|
Hi I was reading the Boyd and Vanderberghi book on how one may implement line search. I wanted to use this method for a simple gradient descent algorithm(Section 8.7). For example for a Linear SVM I found this implementation, but could not quite understand it. Here is the regression type function the function is supposed to operate on: F = lambda * ||w||^2 + Sum_ {i} ((1- y_ i(w.x_i))^2) ; Grad = lambda * w + Sum_i(1-y _i(w.x _i))y _i*x _i ; H = lambda * I + Sum_ i ( x_ i * x_i') ; The function signature: function [t,out] = line_search_linear(w,d,out,Y,lambda) d is the newton search direction (H^-1*Grad for newton method) out is a vector of One's initially. Its supposed to be the Huber/hinge loss after this function exits. out = (1 - y_ i(w.x_i))^2. Here is my intuition with questions about what I dont understand: The body of the function: The notion seems to be restricting the its 1st and 2nd derivatives along a line. Meaning projecting everything on a line(looks like a simple dot product). Line 7 is projecting all the points and line. For the main loop I am not able to connect the mathematics in the book and the implementations.. Could some one explain this lucidly? I wanted to understand this and then do the same for a simpler Gradient descent algorithm. Thanks -Sid |
|
As B&V states, an exact line search is not a good idea in gradient descent algorithms, as they're almost always following a bad direction, usually it is better to finish the line search after finding any sufficiently big reduction in the objective. For the Newton method, however, and exact line search is better, as a Newton step is expensive and generally moves in a good direction. Even so you have two options: do an exact line search using the function f as the objective and doing an exact line search using the Newton approximation as an objective (and this latter can usually be found analytically). B&V is not a very good reference for unconstrained optimization methods. See Nonlinear Optimization by Bertsekas, but even Numerical Recipes can give you a clearer picture of what must be done with an exact and an inexact line search, and when to use either of them. I'm not good with matlab nor understanding random line search algorithms, so I'll let someone else intervene.

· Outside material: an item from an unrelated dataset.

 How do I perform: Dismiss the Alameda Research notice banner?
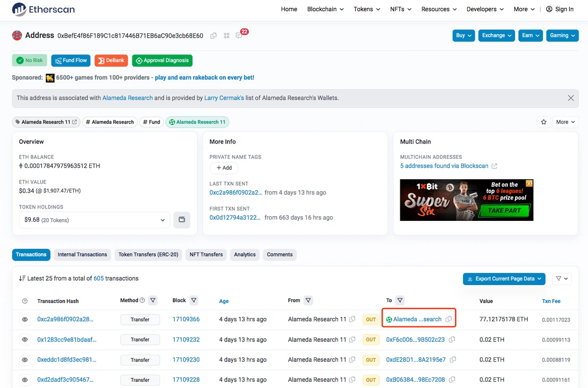coord(570,98)
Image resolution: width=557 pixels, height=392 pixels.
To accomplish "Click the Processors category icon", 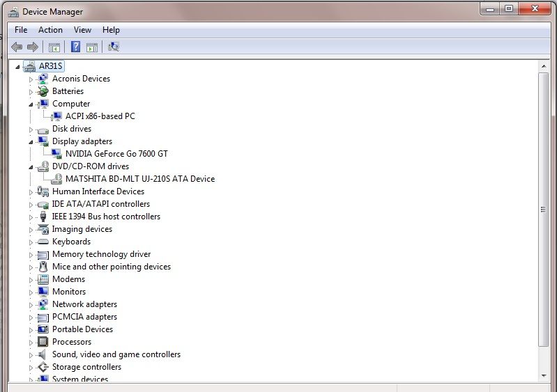I will tap(43, 342).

For linear SVMs, however, you're probably better off either using a specialized optimizer or doing stochastic gradient descent (as in Pegasos) or an exponentiated gradient algorithm (I have no reference for the linear two-class SVM, but Bartlett, Collins, and Taskas Exponentiated gradient algorithms for large-margin structured classification and some other papers by the same authors are quite adaptable to this problem). |
|
Hello: Gradient Descent and Newton method are two ,albeit not entirely different, distinct methods. Gradient Descent is where you are basically trying to move on the direction of your control variable in order to move to the local minimum. Newthon method: it tries to approximate a function f via a linear function that is tangent to f at a current guess. I recommend you the first set of notes of the Machine Learning Lecture by Andrew NG, he explains both methods without introducing SVM's at all. |